陶子ちゃんは、猫目メイクをした目で私を見つめてまばたきをする。

「陶子、知ってるんだから。泉水と恵玲奈さん、付き合ってるんでしょ。」

「…付き合ってなんか、ない。」

「嘘だぁ。だって、泉水が楽屋に女の子連れてきたり、輝真たちに会わせたりするのなんて初めてだもん。」

「…陶子ちゃんだって、来てたじゃない。」

私が言い返すと、陶子さんは、ふん、と鼻をならす。

「私は呼ばれてないもん。押し掛けてるだけだもん。そんなこと、どうでもいいの。泉水と何があったの?旦那にバレて一悶着あった?」

「…そんなんじゃない。」

「じゃあ、なに?なんで泉水うじうじしてるの?」

そんなの。
私にはわからない。
泉水の今の気持ち、私にはわからない。
泉水が今どこで何して何を考えているのか。
急にさよならをした私をどう思っているのか。

私だってわからない。

「…陶子ちゃん、どうしてそんなに気になるの?泉水が好きだから?」

それまで、どうしてどうして、と叫んでいた陶子ちゃんが急に黙った。

「やめてよ。
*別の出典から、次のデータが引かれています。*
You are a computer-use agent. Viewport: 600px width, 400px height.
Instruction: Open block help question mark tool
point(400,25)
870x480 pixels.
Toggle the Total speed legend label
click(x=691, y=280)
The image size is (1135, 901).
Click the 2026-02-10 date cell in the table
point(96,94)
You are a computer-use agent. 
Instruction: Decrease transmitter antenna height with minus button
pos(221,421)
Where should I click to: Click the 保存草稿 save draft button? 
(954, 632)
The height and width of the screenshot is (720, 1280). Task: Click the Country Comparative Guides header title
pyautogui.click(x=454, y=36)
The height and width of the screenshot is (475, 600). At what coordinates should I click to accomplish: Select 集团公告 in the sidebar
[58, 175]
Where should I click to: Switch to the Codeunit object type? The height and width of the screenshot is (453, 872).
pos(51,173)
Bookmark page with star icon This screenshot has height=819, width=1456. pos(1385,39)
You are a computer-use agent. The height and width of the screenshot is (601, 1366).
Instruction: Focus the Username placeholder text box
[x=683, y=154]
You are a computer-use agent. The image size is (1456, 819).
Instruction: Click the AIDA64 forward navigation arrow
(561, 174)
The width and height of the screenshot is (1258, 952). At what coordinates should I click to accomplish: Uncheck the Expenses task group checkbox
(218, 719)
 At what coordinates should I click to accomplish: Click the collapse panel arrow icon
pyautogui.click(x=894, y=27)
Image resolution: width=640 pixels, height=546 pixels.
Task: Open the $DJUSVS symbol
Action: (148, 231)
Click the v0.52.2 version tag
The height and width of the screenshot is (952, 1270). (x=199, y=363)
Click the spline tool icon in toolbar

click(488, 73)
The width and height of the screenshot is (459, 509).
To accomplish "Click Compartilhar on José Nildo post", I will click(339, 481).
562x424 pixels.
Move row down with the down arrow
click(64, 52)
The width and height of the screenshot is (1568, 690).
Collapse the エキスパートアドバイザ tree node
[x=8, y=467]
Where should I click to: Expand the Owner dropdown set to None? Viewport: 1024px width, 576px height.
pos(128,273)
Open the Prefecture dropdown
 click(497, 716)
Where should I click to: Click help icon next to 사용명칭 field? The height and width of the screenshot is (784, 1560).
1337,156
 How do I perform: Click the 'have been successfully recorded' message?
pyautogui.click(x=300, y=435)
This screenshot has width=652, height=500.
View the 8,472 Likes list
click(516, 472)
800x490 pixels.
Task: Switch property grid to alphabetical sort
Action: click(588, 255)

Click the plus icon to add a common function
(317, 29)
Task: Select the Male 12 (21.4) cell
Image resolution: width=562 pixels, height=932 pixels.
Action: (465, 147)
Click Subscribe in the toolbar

」

次に口を開いた陶子ちゃんは笑っていた。

「陶子が好きなのは、泉水の作る曲。だから、自称なんて言われてもマネージャーしてるの。陰でいろいろ言われてるだろうけど、気にしないの。陶子はオーガスタスの音楽が好きだから。」

陶子ちゃんは、眉をひそめて、

「言っとくけど、陶子は誰とも、寝、て、な、い、からね。」

一語一句、はっきりと言う。

「ほんと、バカみたい。ファンの子たちの噂話。聞こえてるっつーの。」

陶子ちゃんは誰にともなく、大声で叫んだ。